-- What needs to be done --
Write out the part of the patch below from "Also document that" to "by execute_engine nodes.", word for word.

-- Quoted passage --
======
From b2b0d446775d1fe9ebc5e07de2b0ce7fa165bbc6 Mon Sep 17 00:00:00 2001
From: Anthony Shoumikhin <anthony@shoumikh.in>
Date: Tue, 9 Jun 2026 12:39:54 -0700
Subject: [PATCH 1/2] executorch: derive the TensorRT delegate target_device
 from the engine's real device index

TensorRTPartitioner hardcoded target_device=cuda:0 for every partition, so a cuda:N engine shipped a .pte whose delegate-boundary tensors were labeled cuda:0. The runtime still ran on the correct GPU (it reads the device from the engine blob), but ExecuTorch's device-aware memory planning reads this metadata to place buffers, so the label needs to be correct once that planning becomes the default.

Derive target_device per export from the engine's real device index, reusing the backend's own _get_engine_info_from_edge_program + _parse_device_id so the index cannot drift from the runtime blob. Fall back to cuda:0 when the program does not have exactly one engine node (multiple TRT partitions) or the index is unreadable; per-partition multi-GPU labeling is left to a follow-up. An explicit caller-provided target_device is used verbatim, unchanged.

Also document that target_device is AOT-only metadata: the runtime selects the GPU from the serialized engine blob, not from this value.
---
 py/torch_tensorrt/executorch/partitioner.py | 73 +++++++++++++++++----
 1 file changed, 62 insertions(+), 11 deletions(-)
diff --git a/py/torch_tensorrt/executorch/partitioner.py b/py/torch_tensorrt/executorch/partitioner.py
index 7fde508450..c7637a90b7 100644
--- a/py/torch_tensorrt/executorch/partitioner.py
+++ b/py/torch_tensorrt/executorch/partitioner.py
@@ -1,5 +1,6 @@
 # ExecuTorch partitioner: partition by execute_engine nodes.
 
+import logging
 from typing import Callable, Dict, List, Optional, Tuple
 
 import torch
@@ -12,7 +13,12 @@
 from executorch.exir.backend.utils import tag_constant_data
 from torch.export import ExportedProgram
 from torch.fx.passes.infra.partitioner import CapabilityBasedPartitioner
-from torch_tensorrt.executorch.backend import TensorRTBackend
+from torch_tensorrt.dynamo.runtime._TorchTensorRTModule import DEVICE_IDX
+from torch_tensorrt.executorch.backend import (
+    TensorRTBackend,
+    _get_engine_info_from_edge_program,
+    _parse_device_id,
+)
======
-- Provided data --
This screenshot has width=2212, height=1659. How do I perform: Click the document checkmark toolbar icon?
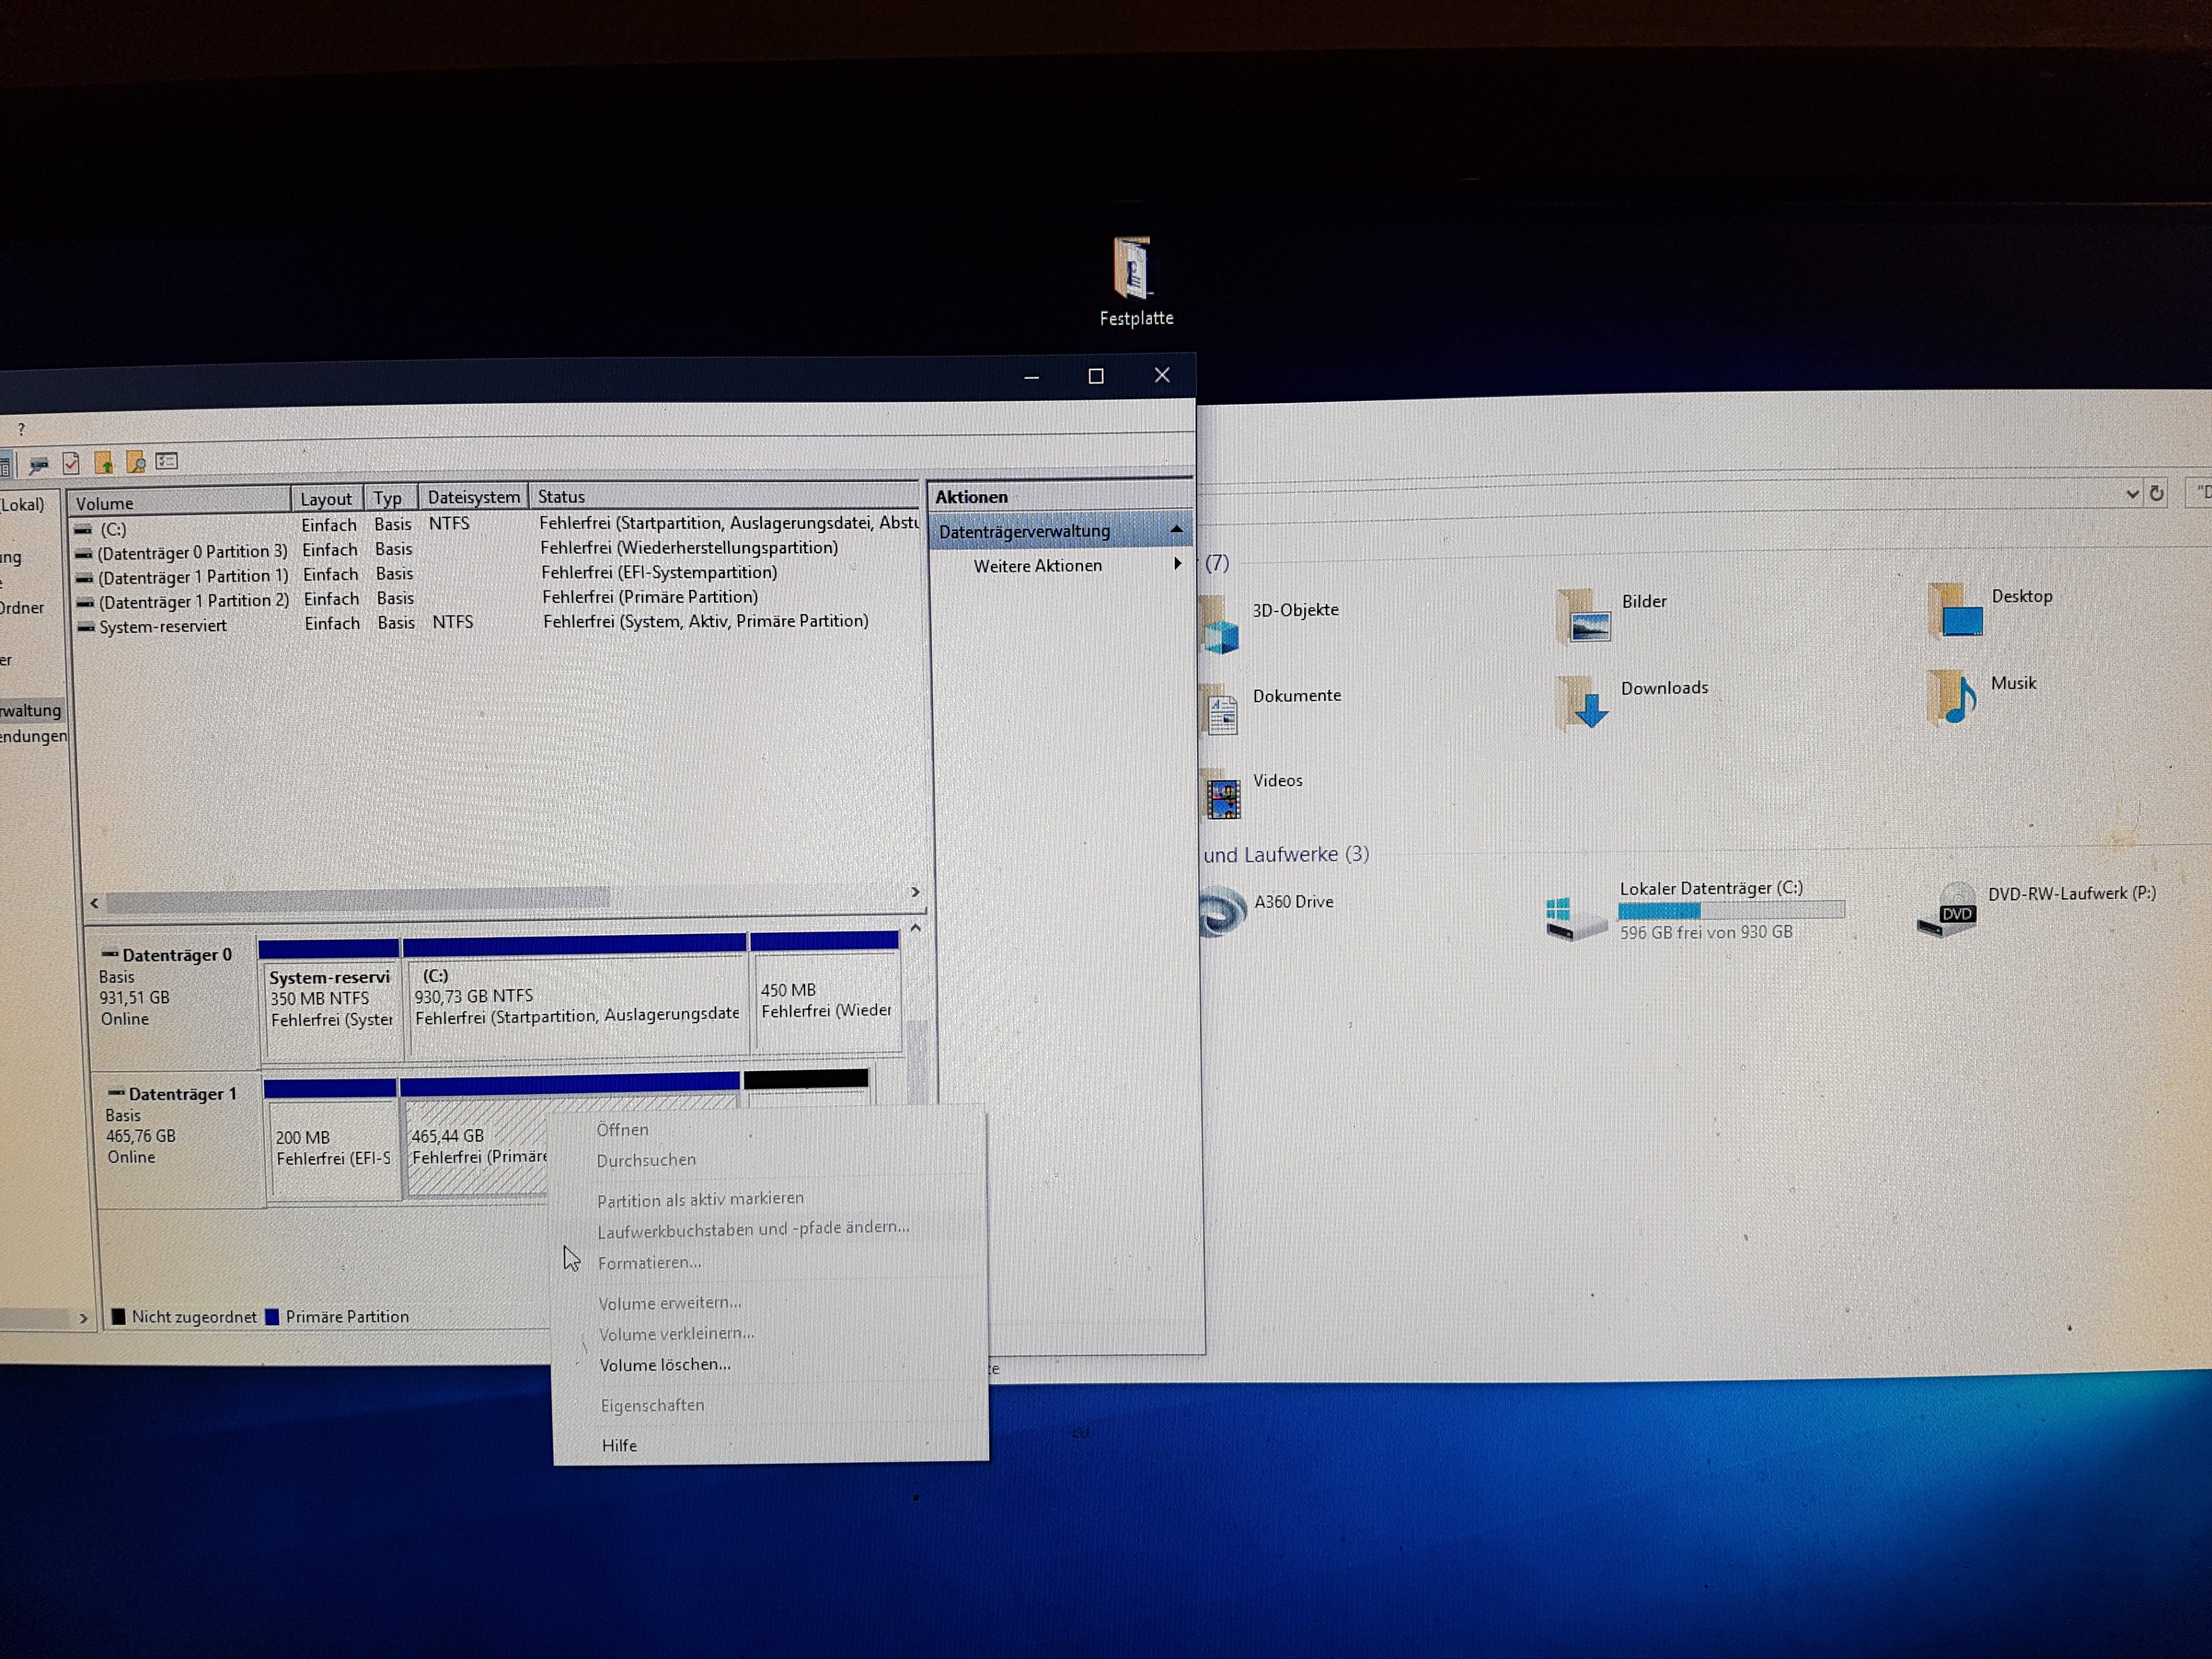coord(71,464)
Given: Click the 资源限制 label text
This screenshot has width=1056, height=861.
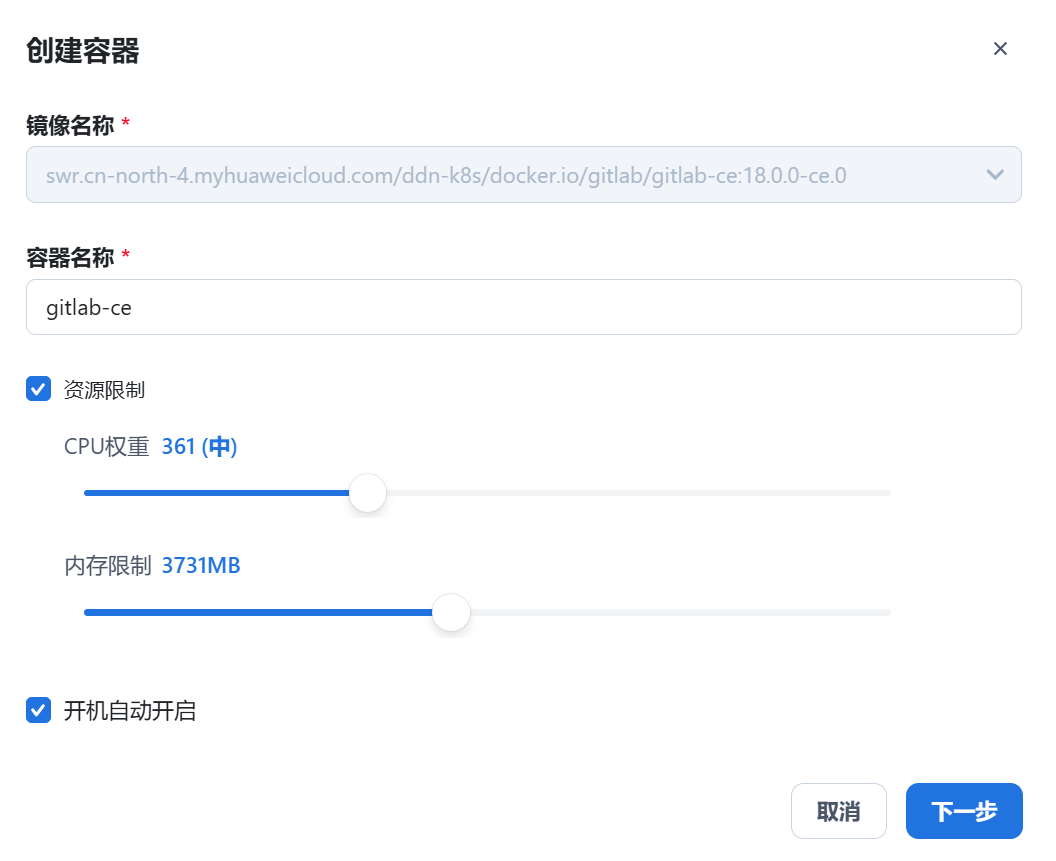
======
-- Task solution --
Also document that target_device is AOT-only metadata: the runtime selects the GPU from the serialized engine blob, not from this value.
---
 py/torch_tensorrt/executorch/partitioner.py | 73 +++++++++++++++++----
 1 file changed, 62 insertions(+), 11 deletions(-)
diff --git a/py/torch_tensorrt/executorch/partitioner.py b/py/torch_tensorrt/executorch/partitioner.py
index 7fde508450..c7637a90b7 100644
--- a/py/torch_tensorrt/executorch/partitioner.py
+++ b/py/torch_tensorrt/executorch/partitioner.py
@@ -1,5 +1,6 @@
 # ExecuTorch partitioner: partition by execute_engine nodes.